Taken together, these two studies indicate that federated learning is a plausible privacy-preserving route for scalable dental AI development, but not a complete solution to implementation barriers. Its usefulness depends on the quality and balance of local datasets, the reliability of annotations, the ability to monitor anomalous clients, and the technical capacity of participating institutions. The evidence also shows that privacy-preserving learning and generalizability are closely linked: federated learning may improve access to diverse data without direct image sharing, but model performance remains vulnerable to data heterogeneity, labeling inconsistency, and client-level imbalance. Thus, in the current dental AI literature, federated learning should be viewed as an emerging translational strategy rather than a mature deployment standard.

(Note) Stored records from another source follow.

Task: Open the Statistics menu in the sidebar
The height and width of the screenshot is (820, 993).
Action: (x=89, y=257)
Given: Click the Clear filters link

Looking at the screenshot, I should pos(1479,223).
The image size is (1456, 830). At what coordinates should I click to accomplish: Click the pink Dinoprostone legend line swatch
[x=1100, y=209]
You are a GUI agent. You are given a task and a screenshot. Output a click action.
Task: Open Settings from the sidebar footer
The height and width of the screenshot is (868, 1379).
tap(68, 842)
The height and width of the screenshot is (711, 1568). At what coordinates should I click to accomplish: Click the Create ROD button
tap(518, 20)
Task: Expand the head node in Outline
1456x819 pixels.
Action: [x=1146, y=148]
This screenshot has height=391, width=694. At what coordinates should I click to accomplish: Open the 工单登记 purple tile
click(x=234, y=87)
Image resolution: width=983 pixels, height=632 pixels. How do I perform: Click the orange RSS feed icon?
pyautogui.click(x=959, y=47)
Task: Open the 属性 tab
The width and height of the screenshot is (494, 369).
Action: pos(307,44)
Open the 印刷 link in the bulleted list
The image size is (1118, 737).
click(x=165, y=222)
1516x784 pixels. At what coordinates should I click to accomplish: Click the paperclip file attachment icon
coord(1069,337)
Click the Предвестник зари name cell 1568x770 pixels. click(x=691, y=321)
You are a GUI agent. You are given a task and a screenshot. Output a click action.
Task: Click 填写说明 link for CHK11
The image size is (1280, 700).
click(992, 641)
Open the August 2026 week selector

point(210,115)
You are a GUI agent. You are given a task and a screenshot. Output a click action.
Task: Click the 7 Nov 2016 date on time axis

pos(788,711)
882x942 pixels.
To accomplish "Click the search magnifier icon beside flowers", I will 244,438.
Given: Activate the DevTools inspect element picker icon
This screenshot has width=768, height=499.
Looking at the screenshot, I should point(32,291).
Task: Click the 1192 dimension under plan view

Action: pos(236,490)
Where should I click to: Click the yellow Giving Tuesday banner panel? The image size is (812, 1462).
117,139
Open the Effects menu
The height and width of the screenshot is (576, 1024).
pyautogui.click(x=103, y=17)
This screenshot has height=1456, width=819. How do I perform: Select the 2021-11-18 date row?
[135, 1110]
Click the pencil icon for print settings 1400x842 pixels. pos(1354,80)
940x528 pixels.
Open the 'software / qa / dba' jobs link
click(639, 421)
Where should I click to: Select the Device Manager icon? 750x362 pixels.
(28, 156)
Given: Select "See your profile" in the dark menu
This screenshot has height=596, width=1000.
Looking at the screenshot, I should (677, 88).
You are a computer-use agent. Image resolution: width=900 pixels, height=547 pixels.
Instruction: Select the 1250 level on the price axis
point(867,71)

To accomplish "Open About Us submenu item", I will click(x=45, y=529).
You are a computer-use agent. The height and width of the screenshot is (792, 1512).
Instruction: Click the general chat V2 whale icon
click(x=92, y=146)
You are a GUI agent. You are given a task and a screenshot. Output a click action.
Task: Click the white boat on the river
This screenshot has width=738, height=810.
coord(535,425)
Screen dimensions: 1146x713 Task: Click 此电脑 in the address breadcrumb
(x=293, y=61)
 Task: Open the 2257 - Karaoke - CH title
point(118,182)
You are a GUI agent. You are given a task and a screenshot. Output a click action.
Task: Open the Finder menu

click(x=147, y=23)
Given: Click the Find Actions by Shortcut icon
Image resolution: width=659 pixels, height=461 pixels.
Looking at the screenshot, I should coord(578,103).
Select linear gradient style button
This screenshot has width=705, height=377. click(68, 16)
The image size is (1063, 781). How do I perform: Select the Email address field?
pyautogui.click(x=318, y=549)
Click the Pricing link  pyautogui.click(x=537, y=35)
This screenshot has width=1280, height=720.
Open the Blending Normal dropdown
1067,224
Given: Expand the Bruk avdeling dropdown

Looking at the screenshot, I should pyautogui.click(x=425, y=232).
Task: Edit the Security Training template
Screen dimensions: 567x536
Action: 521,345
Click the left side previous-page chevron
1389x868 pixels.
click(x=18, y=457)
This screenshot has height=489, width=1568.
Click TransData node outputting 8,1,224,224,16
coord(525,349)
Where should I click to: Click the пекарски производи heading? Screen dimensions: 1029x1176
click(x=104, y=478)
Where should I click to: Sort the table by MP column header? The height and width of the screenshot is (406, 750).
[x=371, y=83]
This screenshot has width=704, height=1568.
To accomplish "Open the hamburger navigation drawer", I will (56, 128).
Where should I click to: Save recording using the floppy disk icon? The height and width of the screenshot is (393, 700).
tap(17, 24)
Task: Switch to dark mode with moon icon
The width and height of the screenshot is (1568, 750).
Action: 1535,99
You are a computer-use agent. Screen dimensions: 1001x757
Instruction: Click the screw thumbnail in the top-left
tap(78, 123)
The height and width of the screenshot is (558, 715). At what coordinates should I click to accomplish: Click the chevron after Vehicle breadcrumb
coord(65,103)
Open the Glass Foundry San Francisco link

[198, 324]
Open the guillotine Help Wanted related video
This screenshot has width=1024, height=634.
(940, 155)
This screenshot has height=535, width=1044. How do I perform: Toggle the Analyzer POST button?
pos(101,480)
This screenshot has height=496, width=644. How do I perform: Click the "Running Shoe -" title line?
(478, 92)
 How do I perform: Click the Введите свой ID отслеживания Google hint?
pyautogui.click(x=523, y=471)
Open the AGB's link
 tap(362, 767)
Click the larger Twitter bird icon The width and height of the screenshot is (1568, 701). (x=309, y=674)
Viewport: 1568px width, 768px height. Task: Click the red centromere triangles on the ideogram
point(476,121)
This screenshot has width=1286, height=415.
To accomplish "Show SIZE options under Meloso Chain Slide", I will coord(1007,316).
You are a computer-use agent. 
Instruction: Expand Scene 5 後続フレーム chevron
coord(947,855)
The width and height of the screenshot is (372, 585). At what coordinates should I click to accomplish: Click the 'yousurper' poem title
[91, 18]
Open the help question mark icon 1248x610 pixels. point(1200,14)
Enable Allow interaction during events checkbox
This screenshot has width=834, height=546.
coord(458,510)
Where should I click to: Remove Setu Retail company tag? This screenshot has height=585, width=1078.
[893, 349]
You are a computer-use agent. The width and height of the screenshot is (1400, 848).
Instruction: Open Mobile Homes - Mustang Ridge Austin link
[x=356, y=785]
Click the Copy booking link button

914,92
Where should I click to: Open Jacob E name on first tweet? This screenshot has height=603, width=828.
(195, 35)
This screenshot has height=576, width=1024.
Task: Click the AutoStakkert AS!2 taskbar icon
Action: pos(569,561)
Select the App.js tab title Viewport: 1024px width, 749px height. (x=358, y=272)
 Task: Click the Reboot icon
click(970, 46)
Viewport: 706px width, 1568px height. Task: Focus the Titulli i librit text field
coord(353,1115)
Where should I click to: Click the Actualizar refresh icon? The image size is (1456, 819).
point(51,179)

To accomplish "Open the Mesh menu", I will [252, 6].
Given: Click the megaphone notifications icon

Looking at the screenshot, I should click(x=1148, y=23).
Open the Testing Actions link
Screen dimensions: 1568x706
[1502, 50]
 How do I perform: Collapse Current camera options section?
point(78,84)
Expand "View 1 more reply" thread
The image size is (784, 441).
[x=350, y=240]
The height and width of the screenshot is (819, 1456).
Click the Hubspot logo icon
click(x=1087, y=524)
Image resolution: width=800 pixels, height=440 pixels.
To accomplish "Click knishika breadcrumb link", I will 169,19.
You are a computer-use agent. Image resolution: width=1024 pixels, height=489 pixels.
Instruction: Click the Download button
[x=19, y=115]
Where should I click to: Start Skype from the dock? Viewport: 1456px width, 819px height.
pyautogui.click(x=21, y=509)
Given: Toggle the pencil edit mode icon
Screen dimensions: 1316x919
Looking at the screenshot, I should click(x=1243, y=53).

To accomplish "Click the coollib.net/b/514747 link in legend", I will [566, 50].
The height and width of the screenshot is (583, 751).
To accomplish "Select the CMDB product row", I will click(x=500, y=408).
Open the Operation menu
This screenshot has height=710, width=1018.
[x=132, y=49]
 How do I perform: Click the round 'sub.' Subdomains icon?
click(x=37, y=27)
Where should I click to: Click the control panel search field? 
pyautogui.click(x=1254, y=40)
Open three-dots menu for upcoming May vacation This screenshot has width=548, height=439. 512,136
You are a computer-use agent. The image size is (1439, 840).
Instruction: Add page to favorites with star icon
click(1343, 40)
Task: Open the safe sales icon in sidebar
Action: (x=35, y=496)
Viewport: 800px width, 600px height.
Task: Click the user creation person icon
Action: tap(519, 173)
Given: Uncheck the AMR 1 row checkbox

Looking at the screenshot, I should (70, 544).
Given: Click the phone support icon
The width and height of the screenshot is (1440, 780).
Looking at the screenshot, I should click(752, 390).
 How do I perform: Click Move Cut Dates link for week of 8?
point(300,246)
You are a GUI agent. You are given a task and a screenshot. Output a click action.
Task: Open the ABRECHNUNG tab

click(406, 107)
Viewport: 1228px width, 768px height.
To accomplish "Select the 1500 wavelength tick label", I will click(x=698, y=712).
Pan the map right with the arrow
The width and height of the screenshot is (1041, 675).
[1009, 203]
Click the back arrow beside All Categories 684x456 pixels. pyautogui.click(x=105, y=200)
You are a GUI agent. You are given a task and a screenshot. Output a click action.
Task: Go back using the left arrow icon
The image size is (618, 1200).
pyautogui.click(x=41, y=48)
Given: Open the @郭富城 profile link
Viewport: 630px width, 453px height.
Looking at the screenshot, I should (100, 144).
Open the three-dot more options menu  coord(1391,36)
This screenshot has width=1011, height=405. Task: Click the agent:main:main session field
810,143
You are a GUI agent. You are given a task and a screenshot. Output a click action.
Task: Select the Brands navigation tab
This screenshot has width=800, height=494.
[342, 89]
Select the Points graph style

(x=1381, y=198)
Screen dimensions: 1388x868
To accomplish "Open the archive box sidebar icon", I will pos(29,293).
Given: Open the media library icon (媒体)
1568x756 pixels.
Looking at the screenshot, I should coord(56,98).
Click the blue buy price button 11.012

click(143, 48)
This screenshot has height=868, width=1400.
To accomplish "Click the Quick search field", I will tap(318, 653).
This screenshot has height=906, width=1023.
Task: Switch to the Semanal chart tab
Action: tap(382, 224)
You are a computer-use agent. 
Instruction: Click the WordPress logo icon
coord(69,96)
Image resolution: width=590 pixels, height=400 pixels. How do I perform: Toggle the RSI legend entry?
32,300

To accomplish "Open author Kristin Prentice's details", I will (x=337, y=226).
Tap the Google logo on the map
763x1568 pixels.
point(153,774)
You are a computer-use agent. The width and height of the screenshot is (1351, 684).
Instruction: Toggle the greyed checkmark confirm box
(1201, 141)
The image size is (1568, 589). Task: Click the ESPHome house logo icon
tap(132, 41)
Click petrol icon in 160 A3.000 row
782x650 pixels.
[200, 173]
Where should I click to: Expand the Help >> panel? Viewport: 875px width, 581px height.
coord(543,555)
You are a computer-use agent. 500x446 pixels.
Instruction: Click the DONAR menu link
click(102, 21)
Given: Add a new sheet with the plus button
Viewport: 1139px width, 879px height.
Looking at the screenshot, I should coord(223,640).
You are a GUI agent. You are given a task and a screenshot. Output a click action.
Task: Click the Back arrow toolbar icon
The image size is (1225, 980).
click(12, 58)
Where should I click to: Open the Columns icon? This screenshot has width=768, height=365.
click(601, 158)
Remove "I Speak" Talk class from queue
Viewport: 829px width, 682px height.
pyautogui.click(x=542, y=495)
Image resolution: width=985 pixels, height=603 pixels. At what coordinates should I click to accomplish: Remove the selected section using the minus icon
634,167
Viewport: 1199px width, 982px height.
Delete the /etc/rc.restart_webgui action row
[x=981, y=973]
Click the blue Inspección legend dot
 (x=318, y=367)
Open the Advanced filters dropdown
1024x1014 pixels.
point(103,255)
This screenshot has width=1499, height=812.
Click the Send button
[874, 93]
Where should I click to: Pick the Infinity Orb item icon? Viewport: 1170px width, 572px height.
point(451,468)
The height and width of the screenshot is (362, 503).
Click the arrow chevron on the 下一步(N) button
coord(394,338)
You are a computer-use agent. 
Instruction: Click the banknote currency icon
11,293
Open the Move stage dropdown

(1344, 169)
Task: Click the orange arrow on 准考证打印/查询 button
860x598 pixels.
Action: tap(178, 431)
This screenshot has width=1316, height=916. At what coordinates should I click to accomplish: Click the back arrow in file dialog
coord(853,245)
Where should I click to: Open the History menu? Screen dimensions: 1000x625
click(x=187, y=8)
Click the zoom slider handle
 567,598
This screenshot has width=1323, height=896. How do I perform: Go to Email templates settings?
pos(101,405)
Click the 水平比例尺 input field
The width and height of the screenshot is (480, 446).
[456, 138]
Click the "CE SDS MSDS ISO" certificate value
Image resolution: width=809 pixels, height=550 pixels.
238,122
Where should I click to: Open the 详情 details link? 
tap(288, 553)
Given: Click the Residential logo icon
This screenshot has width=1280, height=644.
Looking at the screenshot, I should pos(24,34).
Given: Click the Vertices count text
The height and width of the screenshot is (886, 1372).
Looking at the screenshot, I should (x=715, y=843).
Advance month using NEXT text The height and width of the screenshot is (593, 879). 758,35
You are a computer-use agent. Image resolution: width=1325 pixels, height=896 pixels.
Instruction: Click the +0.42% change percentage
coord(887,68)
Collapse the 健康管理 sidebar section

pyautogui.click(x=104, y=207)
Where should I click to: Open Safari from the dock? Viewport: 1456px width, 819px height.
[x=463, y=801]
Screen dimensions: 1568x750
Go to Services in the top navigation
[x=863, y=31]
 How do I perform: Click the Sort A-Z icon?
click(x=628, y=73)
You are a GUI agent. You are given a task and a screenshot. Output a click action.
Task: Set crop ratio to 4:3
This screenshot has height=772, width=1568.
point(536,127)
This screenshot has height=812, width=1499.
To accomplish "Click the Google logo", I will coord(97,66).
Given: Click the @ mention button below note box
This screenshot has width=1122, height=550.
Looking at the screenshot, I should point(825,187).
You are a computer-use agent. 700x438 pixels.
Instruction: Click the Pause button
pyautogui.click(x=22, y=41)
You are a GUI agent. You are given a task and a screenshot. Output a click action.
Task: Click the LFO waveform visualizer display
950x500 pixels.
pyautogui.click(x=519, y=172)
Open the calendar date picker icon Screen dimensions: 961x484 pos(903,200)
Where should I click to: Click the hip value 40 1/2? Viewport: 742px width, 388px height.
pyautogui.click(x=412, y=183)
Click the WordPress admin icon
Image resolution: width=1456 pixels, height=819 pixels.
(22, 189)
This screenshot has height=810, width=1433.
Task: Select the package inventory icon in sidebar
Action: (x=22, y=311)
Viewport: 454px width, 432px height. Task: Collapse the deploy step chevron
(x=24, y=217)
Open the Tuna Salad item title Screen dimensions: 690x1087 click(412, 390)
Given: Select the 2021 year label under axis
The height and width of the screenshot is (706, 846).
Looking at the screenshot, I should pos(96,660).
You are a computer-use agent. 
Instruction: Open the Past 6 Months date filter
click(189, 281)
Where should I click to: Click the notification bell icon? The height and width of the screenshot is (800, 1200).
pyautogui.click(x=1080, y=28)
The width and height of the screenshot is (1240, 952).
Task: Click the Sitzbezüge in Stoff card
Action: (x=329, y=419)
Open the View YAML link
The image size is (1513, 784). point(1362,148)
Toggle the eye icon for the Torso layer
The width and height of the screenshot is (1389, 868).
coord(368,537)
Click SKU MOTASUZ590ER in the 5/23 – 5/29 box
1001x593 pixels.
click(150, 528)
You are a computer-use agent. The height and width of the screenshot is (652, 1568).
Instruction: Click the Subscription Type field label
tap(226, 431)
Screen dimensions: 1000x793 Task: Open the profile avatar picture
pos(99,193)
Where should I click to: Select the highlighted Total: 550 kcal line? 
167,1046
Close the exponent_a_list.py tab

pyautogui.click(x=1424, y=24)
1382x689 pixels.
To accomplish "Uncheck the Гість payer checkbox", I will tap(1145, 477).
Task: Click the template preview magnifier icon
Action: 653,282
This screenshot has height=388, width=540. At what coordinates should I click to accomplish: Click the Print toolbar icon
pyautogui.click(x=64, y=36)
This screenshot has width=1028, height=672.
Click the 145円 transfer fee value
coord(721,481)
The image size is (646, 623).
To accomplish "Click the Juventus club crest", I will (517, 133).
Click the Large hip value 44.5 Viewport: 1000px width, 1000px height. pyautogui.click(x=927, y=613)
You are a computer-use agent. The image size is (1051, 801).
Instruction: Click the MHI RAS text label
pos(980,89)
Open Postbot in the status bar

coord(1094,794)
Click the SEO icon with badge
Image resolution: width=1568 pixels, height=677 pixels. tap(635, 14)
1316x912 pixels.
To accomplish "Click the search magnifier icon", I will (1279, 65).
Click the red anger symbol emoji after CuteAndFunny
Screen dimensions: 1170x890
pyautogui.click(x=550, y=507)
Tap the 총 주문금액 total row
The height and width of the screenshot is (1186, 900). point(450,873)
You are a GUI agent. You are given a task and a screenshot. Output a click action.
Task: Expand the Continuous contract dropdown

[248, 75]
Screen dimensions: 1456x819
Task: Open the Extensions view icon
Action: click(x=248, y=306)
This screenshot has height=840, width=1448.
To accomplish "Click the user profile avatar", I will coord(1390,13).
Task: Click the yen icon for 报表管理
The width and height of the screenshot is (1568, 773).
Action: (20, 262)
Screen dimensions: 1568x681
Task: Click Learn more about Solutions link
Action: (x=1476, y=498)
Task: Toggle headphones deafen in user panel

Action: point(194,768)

3.8. Explainability, Transparency, and Reporting Reproducibility
Explainability and reporting transparency were inconsistently addressed across the included studies. Most articles clearly described the external-validation design and reported the main model architecture, input modality, reference standard, and performance metrics. However, formal explainability methods were uncommon. Only a small number of studies used visual or interpretable outputs to support model interpretation, such as Grad-CAM or attention-related visualizations, whereas most segmentation, measurement, and federated-learning studies focused on external performance, robustness, or reproducibility rather than on explaining individual model decisions.
Transparency was also uneven. Several studies provided enough detail to understand the validation structure, including whether testing was performed on external centers, independent image datasets, cross-dataset benchmarks, or distributed institutional data [
6,
7,
8,
9,
10,
11,
13,
14,
24,
25,
26,
27,
28,
29,
30]. Nevertheless, open reproducibility was limited. Code, datasets, or trained models were publicly available in only a minority of studies, and in some cases access was restricted because of patient privacy, institutional data governance, proprietary software, or commercial AI systems. This pattern is important because a model may appear externally valid within the published study, but independent reproduction remains difficult when data splits, annotations, source code, trained weights, or external datasets are not accessible.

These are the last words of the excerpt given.